[Saved entries]
>>>>

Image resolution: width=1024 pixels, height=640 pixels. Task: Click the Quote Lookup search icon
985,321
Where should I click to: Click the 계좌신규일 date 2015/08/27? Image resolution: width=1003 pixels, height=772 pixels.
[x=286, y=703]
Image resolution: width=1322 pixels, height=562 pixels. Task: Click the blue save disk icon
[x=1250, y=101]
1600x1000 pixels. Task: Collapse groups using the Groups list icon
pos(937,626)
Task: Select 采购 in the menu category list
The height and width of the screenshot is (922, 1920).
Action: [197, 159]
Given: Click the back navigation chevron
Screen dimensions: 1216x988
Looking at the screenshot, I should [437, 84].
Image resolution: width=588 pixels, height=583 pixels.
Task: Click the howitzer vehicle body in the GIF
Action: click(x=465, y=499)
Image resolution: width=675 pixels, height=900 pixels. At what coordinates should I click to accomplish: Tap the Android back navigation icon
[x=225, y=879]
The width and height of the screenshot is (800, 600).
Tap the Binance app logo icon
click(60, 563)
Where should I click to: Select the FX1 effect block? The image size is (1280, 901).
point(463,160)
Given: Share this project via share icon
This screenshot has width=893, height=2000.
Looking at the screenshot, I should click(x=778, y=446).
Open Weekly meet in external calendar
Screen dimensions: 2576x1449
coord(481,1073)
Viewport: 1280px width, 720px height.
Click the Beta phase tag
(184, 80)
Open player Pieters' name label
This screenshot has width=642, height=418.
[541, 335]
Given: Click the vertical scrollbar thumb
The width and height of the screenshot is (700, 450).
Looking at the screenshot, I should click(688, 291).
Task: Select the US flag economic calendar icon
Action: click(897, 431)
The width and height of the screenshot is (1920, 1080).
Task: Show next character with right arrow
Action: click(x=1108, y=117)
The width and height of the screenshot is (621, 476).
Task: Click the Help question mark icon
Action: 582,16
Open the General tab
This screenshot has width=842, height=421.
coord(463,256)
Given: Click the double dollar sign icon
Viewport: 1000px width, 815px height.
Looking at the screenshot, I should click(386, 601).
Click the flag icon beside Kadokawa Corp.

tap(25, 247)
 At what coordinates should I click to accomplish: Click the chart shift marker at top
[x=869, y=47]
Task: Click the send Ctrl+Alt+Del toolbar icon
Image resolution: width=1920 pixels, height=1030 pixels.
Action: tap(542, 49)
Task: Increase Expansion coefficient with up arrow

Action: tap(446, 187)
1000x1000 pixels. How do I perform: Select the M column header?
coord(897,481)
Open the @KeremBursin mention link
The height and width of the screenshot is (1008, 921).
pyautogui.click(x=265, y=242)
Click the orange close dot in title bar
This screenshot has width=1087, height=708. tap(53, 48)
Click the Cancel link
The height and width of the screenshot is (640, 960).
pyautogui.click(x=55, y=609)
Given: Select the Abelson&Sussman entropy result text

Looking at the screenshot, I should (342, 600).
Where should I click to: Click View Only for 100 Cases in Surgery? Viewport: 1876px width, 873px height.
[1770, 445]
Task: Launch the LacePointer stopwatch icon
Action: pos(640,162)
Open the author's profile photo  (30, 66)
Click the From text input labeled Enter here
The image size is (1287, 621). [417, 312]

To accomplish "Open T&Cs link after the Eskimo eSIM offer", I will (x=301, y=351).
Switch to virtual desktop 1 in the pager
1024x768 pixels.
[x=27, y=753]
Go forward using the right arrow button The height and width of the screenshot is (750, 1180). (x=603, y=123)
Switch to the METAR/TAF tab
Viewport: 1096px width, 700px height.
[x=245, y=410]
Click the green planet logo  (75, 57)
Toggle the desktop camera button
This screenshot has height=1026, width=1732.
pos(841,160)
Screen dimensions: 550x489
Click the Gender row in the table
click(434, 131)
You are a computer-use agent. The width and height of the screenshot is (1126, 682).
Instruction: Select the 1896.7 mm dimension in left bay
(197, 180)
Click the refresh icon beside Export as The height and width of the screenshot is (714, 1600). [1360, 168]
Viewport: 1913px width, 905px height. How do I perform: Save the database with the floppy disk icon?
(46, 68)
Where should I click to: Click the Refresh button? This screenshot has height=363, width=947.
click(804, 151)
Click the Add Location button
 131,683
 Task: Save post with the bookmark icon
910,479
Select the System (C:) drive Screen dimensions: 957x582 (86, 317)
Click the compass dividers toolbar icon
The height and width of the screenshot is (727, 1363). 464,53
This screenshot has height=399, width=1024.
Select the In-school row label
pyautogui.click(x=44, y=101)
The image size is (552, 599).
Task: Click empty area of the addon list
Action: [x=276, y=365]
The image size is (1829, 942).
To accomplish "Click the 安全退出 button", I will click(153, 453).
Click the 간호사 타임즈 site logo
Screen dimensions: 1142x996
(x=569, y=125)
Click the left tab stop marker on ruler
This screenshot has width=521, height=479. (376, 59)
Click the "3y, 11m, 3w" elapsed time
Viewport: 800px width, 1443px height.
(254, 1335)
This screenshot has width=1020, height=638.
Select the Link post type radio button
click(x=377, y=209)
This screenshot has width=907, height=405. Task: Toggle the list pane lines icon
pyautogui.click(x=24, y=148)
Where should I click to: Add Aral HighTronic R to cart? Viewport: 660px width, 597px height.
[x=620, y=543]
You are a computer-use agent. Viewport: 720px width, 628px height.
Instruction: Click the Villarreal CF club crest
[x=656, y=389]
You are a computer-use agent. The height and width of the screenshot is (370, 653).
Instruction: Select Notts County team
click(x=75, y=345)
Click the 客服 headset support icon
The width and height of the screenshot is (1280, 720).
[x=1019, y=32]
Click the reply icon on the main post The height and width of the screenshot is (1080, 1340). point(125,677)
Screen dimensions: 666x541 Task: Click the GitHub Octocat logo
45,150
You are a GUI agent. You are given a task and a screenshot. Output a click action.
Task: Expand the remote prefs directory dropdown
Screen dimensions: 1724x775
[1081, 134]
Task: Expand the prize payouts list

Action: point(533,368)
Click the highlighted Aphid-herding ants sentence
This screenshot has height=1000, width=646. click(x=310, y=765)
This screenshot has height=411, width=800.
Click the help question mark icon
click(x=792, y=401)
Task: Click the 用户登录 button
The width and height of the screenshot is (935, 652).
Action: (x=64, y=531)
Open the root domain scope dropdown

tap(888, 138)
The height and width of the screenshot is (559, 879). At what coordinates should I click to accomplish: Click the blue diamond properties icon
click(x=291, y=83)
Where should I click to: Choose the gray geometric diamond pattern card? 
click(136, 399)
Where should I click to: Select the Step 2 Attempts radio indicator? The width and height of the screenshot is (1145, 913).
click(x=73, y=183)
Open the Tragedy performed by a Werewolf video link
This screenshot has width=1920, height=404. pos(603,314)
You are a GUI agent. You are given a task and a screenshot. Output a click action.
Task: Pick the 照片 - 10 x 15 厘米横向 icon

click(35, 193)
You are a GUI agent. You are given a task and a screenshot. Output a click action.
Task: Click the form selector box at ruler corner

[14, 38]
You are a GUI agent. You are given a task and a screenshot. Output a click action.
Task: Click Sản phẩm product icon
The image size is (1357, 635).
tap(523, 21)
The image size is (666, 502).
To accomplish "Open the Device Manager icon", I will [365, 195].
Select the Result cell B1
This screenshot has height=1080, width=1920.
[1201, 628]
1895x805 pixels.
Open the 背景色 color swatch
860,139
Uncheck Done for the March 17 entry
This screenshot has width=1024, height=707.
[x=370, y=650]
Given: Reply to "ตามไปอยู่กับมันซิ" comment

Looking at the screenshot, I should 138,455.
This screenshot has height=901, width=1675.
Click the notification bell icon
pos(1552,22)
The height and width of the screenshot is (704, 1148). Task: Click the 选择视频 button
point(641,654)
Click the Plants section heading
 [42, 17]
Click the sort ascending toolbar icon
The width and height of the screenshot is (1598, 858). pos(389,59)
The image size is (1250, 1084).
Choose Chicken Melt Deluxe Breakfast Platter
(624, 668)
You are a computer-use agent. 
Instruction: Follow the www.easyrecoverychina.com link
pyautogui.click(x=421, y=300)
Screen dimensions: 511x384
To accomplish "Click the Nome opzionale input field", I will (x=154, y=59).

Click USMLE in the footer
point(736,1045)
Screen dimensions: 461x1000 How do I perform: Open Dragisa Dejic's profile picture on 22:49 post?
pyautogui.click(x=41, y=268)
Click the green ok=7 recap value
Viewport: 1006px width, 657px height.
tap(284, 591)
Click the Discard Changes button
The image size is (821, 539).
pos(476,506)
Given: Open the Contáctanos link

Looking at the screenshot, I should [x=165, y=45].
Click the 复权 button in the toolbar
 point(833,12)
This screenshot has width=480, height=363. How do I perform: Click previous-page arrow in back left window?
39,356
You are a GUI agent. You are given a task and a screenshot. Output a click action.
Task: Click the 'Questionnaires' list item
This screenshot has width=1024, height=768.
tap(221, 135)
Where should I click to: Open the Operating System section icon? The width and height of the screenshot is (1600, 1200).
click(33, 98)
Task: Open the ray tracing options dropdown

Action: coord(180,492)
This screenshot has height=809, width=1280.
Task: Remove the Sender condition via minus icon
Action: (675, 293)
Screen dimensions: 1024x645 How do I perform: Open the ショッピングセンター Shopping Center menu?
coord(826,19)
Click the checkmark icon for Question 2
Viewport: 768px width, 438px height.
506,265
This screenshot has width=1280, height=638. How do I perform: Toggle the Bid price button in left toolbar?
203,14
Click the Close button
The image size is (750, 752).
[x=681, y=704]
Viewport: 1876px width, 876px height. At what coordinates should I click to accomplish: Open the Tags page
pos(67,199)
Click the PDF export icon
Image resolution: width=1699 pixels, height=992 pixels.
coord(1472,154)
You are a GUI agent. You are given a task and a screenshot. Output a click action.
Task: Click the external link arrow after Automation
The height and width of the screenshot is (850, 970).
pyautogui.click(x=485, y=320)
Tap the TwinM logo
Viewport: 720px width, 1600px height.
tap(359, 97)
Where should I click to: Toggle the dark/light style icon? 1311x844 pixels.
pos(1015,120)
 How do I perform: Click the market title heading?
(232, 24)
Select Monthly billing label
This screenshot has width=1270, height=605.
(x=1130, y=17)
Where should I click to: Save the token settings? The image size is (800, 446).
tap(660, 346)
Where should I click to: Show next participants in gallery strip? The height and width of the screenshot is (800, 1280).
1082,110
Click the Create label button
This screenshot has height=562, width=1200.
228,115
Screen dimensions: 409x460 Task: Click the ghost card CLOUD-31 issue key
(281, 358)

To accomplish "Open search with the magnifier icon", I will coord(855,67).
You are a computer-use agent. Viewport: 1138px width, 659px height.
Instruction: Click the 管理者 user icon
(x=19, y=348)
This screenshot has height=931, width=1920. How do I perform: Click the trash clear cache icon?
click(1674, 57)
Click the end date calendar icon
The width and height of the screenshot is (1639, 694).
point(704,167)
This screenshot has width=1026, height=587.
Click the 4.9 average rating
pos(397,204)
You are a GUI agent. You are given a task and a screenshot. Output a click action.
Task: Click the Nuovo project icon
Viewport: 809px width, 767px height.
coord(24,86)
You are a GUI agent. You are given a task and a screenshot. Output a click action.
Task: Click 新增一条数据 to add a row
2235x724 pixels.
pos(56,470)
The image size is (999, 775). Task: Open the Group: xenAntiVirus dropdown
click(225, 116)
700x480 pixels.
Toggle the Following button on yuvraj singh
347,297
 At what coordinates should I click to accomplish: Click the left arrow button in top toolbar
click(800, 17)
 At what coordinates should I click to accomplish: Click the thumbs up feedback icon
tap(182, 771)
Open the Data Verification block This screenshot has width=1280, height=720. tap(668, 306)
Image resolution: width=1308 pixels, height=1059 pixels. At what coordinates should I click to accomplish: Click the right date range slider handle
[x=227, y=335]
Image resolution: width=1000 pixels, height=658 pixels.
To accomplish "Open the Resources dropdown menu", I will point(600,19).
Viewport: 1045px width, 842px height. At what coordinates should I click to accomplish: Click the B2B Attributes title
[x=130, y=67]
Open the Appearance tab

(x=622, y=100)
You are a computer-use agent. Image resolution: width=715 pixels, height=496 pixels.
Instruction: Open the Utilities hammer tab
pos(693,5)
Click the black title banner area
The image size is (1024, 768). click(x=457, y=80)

<<<<

[What this task involves]:
Count how many lines of the entries contain the word "project", and respond with that count only.

[Output of the task]:
2